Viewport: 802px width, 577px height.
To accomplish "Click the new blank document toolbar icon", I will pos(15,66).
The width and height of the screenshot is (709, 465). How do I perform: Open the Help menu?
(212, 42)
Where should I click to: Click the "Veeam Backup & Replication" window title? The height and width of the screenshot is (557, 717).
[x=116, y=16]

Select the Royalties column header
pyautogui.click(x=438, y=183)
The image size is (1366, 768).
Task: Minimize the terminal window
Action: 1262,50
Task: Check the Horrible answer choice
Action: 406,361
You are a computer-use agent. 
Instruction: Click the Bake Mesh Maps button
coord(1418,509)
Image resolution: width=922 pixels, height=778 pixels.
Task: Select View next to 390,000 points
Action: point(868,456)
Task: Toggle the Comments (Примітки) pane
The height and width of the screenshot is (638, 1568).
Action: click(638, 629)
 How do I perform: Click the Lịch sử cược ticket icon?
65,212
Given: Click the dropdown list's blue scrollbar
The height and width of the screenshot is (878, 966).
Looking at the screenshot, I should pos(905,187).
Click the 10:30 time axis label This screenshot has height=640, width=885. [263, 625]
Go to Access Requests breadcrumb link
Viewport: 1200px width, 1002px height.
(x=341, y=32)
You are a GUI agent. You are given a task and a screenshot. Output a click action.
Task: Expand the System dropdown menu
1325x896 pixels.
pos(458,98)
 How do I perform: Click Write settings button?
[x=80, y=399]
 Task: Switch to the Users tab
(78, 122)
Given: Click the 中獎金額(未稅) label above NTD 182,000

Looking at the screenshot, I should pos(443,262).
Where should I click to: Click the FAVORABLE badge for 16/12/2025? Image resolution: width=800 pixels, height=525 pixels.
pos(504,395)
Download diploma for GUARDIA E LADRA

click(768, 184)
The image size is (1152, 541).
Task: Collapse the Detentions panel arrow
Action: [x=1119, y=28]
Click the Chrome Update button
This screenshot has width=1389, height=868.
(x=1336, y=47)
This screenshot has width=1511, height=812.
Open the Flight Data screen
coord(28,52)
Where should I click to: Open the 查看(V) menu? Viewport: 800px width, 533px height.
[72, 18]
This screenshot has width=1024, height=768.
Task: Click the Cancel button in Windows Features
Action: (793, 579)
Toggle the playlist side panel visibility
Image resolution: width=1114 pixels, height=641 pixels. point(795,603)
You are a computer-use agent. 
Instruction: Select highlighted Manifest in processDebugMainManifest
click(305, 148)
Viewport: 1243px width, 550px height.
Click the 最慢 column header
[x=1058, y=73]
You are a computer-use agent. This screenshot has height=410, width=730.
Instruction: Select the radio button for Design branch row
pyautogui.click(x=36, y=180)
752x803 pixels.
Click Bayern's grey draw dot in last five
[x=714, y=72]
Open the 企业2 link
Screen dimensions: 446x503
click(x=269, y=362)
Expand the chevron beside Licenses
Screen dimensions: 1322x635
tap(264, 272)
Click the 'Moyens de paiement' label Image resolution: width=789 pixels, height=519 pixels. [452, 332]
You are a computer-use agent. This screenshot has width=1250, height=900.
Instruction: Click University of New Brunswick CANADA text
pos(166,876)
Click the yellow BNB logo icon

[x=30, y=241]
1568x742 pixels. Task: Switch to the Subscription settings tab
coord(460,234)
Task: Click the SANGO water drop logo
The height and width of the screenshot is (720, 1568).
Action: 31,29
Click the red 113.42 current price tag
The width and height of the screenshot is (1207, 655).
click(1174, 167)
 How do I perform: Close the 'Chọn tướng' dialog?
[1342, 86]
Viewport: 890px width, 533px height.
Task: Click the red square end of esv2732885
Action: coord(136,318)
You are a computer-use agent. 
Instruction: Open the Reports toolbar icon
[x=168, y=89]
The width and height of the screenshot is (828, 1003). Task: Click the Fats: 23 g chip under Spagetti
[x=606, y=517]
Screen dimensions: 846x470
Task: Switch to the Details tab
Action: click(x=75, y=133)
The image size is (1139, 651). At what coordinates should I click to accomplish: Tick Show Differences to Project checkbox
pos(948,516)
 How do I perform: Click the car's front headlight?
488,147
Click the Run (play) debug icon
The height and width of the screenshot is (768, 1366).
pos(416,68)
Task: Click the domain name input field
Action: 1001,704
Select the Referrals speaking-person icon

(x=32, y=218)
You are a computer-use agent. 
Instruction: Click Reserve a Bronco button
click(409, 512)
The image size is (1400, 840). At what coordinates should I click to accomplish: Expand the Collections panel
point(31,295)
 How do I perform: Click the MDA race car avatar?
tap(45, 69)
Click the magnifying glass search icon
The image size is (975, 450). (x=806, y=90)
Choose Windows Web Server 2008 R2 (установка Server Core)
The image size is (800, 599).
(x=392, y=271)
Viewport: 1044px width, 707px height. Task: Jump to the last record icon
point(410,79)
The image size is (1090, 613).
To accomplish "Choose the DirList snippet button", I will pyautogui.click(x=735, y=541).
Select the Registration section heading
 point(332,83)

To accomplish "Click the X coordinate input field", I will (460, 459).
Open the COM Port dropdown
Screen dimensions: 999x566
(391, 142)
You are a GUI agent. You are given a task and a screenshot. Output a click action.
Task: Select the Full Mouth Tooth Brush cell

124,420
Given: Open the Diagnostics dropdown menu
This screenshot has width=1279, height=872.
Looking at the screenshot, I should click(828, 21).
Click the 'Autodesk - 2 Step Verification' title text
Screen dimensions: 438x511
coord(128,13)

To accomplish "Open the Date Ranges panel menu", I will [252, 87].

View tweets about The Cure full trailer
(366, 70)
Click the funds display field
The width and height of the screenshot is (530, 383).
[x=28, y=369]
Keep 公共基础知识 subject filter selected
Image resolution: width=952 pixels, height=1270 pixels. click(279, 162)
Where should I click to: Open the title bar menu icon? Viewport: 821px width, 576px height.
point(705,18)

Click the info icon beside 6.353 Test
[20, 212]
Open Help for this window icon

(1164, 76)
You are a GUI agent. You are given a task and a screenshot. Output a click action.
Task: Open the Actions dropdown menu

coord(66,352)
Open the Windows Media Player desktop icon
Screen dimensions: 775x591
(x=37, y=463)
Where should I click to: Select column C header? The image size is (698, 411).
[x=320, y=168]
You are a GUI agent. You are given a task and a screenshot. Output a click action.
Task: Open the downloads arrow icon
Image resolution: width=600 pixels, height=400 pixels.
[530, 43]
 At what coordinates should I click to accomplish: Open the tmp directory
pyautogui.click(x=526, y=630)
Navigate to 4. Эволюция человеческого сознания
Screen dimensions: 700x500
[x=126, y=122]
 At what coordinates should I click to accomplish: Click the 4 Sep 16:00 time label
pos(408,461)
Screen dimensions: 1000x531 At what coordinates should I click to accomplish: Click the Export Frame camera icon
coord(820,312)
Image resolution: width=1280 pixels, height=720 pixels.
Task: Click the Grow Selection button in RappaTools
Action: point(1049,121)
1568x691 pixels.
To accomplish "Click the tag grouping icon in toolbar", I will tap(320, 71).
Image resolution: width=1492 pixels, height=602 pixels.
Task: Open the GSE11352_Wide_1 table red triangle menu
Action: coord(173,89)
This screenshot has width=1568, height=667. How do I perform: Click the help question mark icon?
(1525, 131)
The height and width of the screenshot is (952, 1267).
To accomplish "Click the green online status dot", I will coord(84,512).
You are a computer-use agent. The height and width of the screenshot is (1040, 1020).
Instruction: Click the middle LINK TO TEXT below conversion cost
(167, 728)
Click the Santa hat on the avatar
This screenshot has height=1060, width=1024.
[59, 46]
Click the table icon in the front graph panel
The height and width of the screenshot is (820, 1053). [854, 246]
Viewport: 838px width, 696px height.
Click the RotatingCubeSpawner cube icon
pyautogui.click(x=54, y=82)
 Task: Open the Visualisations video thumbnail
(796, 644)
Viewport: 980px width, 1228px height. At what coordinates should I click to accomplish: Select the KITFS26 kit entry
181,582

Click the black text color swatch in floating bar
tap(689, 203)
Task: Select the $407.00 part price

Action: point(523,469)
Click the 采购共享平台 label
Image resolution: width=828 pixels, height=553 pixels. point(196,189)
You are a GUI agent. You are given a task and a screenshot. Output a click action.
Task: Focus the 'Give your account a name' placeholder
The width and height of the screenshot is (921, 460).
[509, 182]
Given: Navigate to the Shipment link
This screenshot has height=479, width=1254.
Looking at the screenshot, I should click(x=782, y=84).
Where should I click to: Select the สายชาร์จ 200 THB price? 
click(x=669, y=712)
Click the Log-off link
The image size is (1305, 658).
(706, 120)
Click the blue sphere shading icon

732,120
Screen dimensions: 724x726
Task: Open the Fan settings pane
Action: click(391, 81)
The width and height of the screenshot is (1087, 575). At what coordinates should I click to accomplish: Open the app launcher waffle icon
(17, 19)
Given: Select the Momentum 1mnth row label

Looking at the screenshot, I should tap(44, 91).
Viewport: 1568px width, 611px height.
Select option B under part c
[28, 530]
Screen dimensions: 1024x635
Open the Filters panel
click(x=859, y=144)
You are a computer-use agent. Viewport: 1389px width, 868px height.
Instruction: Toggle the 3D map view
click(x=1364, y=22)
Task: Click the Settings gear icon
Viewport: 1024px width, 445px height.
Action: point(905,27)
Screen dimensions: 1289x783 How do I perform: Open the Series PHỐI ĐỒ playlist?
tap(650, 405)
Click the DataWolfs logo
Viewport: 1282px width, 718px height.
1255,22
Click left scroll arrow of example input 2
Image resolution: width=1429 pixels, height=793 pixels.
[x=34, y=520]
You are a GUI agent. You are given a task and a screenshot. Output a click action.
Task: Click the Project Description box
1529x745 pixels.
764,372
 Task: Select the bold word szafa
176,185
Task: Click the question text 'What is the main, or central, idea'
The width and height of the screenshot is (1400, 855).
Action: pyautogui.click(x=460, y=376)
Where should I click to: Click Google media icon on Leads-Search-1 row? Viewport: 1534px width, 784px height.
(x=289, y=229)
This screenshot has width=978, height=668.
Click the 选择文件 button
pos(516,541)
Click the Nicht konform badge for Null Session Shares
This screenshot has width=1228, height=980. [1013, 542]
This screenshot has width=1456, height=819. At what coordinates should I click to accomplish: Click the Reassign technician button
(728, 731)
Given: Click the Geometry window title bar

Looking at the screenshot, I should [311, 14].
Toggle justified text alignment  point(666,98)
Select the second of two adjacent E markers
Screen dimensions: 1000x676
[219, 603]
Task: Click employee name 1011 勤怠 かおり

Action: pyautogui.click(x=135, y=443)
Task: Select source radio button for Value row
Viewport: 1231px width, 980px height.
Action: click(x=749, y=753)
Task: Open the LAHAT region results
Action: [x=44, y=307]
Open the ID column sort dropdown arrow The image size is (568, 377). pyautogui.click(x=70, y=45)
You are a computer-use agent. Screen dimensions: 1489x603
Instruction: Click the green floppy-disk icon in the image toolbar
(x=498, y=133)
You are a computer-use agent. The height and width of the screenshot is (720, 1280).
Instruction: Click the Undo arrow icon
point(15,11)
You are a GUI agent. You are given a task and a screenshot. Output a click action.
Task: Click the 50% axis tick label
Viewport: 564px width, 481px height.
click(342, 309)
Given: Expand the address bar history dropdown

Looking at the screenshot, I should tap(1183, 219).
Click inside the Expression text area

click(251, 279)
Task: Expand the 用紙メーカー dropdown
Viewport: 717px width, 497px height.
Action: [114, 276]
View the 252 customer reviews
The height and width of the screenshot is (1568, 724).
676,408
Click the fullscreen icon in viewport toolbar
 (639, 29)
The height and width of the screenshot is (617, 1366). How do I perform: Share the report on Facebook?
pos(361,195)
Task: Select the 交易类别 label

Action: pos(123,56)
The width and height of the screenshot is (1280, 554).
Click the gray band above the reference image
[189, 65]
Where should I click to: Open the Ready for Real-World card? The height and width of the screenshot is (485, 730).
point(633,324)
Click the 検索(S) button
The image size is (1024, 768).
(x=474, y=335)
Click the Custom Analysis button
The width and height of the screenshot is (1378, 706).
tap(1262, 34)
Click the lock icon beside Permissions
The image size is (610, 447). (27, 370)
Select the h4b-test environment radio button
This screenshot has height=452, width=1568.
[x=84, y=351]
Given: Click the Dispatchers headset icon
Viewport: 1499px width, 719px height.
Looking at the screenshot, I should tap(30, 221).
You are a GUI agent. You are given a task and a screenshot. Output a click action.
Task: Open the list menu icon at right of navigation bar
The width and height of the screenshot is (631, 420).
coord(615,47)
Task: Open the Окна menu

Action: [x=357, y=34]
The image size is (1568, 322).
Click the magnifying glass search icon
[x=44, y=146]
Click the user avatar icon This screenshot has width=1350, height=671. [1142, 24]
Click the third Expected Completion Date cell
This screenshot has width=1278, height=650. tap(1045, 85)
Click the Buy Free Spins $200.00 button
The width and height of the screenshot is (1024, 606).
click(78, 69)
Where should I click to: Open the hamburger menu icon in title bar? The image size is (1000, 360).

________________________

| What the task asks |
Copy word for word the stretch of entries above from the line that has "Toggle justified text" through the line that has "Task: Click the 50% axis tick label", both ends included, and nothing outside it.

| Solution to this problem |
Toggle justified text alignment  point(666,98)
Select the second of two adjacent E markers
Screen dimensions: 1000x676
[219, 603]
Task: Click employee name 1011 勤怠 かおり

Action: pyautogui.click(x=135, y=443)
Task: Select source radio button for Value row
Viewport: 1231px width, 980px height.
Action: click(x=749, y=753)
Task: Open the LAHAT region results
Action: [x=44, y=307]
Open the ID column sort dropdown arrow The image size is (568, 377). pyautogui.click(x=70, y=45)
You are a computer-use agent. Screen dimensions: 1489x603
Instruction: Click the green floppy-disk icon in the image toolbar
(x=498, y=133)
You are a computer-use agent. The height and width of the screenshot is (720, 1280).
Instruction: Click the Undo arrow icon
point(15,11)
You are a GUI agent. You are given a task and a screenshot. Output a click action.
Task: Click the 50% axis tick label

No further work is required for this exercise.